Rights Provided within the program: Even though, the program highlights some of the rights, they are not fully fulfilled. However, these are,
• Right for controlling fertility
• Right for deciding size of the family
• Right to give proper care for family, especially children and spacing between two births
Rights being violated in the program
• Right to Reproduce: Even though, every individual has the right to take part in the process of reproduction, the Universal Declaration of Human Rights (UDHR), does not include the right to reproduce. It only declares that all humans “have the right to marry and to found a family” and that “motherhood and childhood are entitled to special care and assistance. The United Nations document that specifically upholds women’s right is the Convention on the Elimination of All Forms of Discrimination Against Women (CEDAW), and it mandates reproductive freedom. Article 16(e) states that women and men must have the “same rights to decide freely and responsibly on the number and spacing of their children and to have access to the information, education and means to enable them to exercise their rights.” The clause of equal right is often violated as women has to compromise on the choices of contraception and the brunt of controlling family size is on her. Negotiating power of women is also pretty less in most of the Indian societies. There are also moves in different parts of the country to penalize couples and their children for not abiding to the norms prescribed by the Government.
• Right of women to decide on fertility is challenged by coercion and forceful tubectomy that is conducted as a ritual along with the delivery of second baby.
• As a result of lack of efforts from the health systems to create awareness about the effectiveness and ease of vasectomy, Tubectomy is preferred by men and the family where a comparatively more risky procedure is imposed on the weaker sex.
• Right to choose from available options is often hampered due to lack of availability or an overt projection of one method and lack of research and innovations in the field.
• Right of informed choice is violated because no information is provided on alternative choices.
• Right to refuse a method for women is usually denied as it would be the family or male partner who decides the method of contraception and size of family and the spacing.
• Coercion exists on grounds of incentives or penalties that take away the right to freedom of choice. Such exploitations exist to the extent that vasectomies are done on persons who are alcohol intoxicated by paying those incentives to consume more.

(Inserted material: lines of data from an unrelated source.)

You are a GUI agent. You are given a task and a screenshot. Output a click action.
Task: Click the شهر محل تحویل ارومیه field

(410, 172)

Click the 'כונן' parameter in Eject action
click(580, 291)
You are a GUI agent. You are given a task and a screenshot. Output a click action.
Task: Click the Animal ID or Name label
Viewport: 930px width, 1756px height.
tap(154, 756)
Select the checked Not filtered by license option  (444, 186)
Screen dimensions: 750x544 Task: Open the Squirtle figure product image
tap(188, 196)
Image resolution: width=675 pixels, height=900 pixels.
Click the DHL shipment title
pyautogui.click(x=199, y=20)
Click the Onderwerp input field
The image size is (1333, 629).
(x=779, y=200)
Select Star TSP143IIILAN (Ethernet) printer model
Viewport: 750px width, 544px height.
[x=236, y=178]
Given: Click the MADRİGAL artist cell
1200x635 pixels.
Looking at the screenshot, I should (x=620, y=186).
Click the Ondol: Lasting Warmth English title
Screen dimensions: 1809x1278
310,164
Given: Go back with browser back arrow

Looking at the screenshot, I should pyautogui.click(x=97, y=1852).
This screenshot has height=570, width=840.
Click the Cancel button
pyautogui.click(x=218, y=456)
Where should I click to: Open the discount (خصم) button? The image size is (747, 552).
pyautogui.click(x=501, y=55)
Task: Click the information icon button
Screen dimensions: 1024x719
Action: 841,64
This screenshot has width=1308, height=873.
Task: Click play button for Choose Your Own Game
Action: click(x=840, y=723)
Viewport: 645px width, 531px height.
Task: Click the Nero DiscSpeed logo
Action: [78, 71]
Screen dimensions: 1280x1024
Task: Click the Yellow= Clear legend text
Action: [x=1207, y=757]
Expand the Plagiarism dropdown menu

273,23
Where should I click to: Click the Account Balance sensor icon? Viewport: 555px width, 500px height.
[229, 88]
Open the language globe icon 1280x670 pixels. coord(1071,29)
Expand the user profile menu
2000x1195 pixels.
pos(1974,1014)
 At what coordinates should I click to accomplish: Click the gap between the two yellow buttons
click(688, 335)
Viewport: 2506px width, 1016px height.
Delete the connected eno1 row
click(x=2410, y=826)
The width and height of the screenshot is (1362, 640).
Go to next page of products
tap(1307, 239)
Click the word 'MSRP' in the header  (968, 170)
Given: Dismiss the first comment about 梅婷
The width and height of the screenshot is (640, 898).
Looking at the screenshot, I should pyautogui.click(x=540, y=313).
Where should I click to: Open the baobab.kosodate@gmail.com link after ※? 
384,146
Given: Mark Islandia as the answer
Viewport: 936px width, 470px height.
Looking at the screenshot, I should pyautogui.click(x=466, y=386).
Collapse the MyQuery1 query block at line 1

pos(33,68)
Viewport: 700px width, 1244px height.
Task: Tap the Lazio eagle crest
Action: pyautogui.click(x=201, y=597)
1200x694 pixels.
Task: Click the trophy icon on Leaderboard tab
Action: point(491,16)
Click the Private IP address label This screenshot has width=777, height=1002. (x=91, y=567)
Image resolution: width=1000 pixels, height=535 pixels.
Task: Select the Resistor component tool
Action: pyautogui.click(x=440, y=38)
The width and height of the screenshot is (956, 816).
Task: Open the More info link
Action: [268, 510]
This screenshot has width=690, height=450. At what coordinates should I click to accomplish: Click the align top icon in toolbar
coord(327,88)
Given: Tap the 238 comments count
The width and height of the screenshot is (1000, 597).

• Family planning programs also fail to maintain and promote existing families as it excludes the role and existence of members in a family as they become old. Programs view family’s function as just for taking generations forward and forget the values and positive transactions that are possible between generations. Encouraging such positive transactions may prove to be a better resource to foster identities and family values that is essential in care of older population and in bringing up of an ethically bound generation.
• Sexual self-determination of a woman forms an integral part of her dignity as a human being. Population policies and population control programs often are insensitive to this right and consider these “bodies” as mere instruments for procreation and hence consider that it could be easily manipulated to attain population control without providing provisions for respecting the identity.